We present MambaH-Fit, a state space modelling framework tailored for hyper-surface fitting-based point cloud normal estimation. Existing normal estimation methods often fall short in modelling fine-grained geometric structures, thereby limiting the accuracy of the predicted normals. Recently, state space models (SSMs), particularly Mamba, have demonstrated strong modelling capability by capturing long-range dependencies with linear complexity and inspired adaptations to point cloud processing. However, existing Mamba-based approaches primarily focus on understanding global shape structures, leaving the modelling of local, fine-grained geometric details largely under-explored. To address the issues above, we first introduce an Attention-driven Hierarchical Feature Fusion (AHFF) scheme to adaptively fuse multi-scale point cloud patch features, significantly enhancing geometric context learning in local point cloud neighbourhoods. Building upon this, we further propose Patch-wise State Space Model (PSSM) that models point cloud patches as implicit hyper-surfaces via state dynamics, enabling effective fine-grained geometric understanding for normal prediction. Extensive experiments on benchmark datasets show that our method outperforms existing ones in terms of accuracy, robustness, and flexibility. Ablation studies further validate the contribution of the proposed components.

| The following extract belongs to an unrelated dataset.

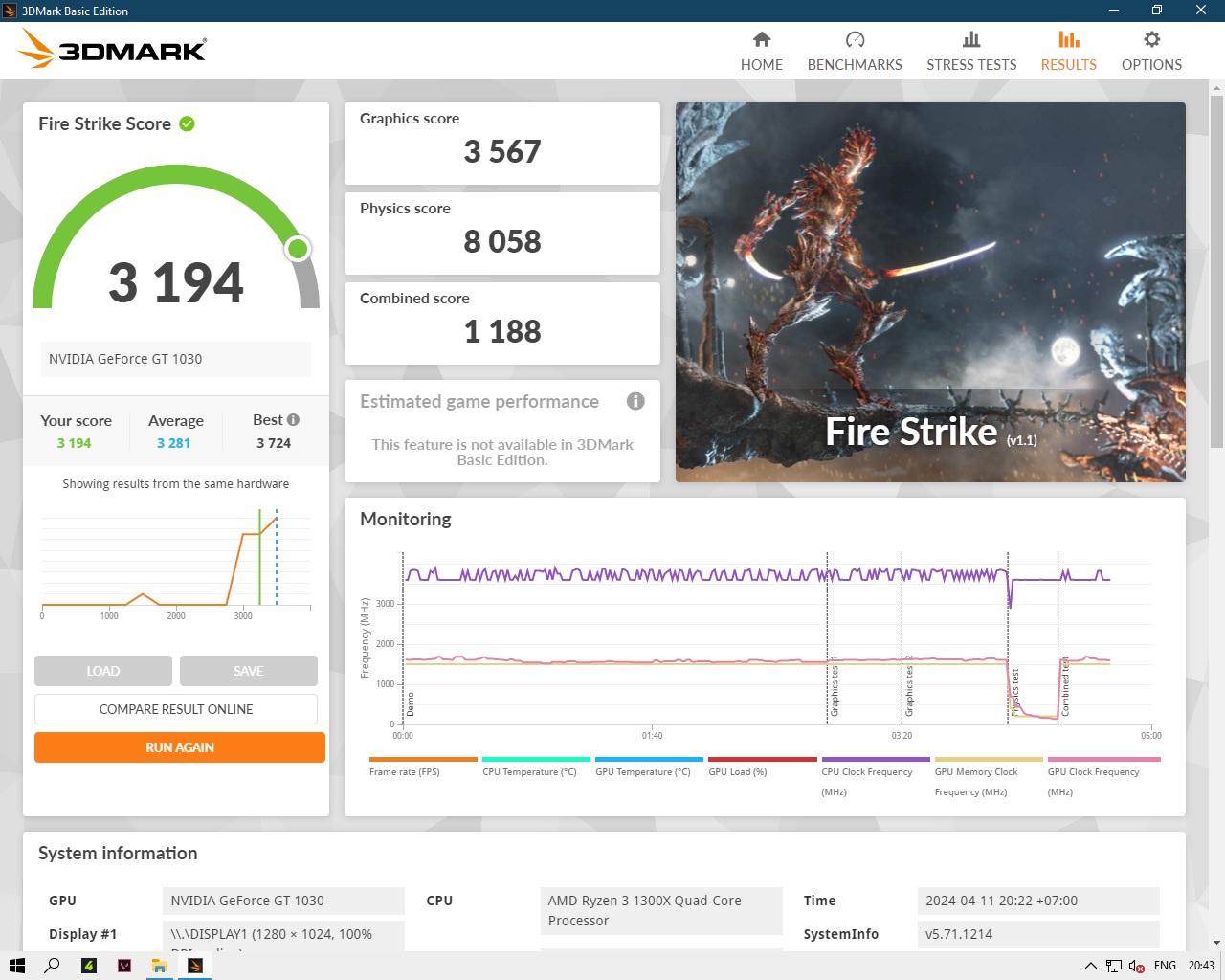Click the LOAD button
The width and height of the screenshot is (1225, 980).
pyautogui.click(x=103, y=671)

翻译：我们提出MambaH-Fit，一种专门为基于超曲面拟合的点云法向估计设计的状态空间建模框架。现有法向估计方法在建模细粒度几何结构方面往往存在不足，从而限制了预测法向的精度。近来，状态空间模型（SSMs），特别是Mamba，通过以线性复杂度捕获长距离依赖关系展现了强大的建模能力，并启发了其在点云处理中的适应性调整。然而，现有基于Mamba的方法主要聚焦于理解全局形状结构，而对于局部、细粒度几何细节的建模则尚未充分探索。为解决上述问题，我们首先引入一种注意力驱动的层次化特征融合（AHFF）方案，以自适应地融合多尺度点云块特征，显著增强局部点云邻域中的几何上下文学习。在此基础上，我们进一步提出一种基于块的状态空间模型（PSSM），该模型通过状态动力学将点云块建模为隐式超曲面，从而实现对法向预测有效的细粒度几何理解。在基准数据集上的大量实验表明，我们的方法在准确性、鲁棒性和灵活性方面均优于现有方法。消融研究进一步验证了所提出组件的贡献。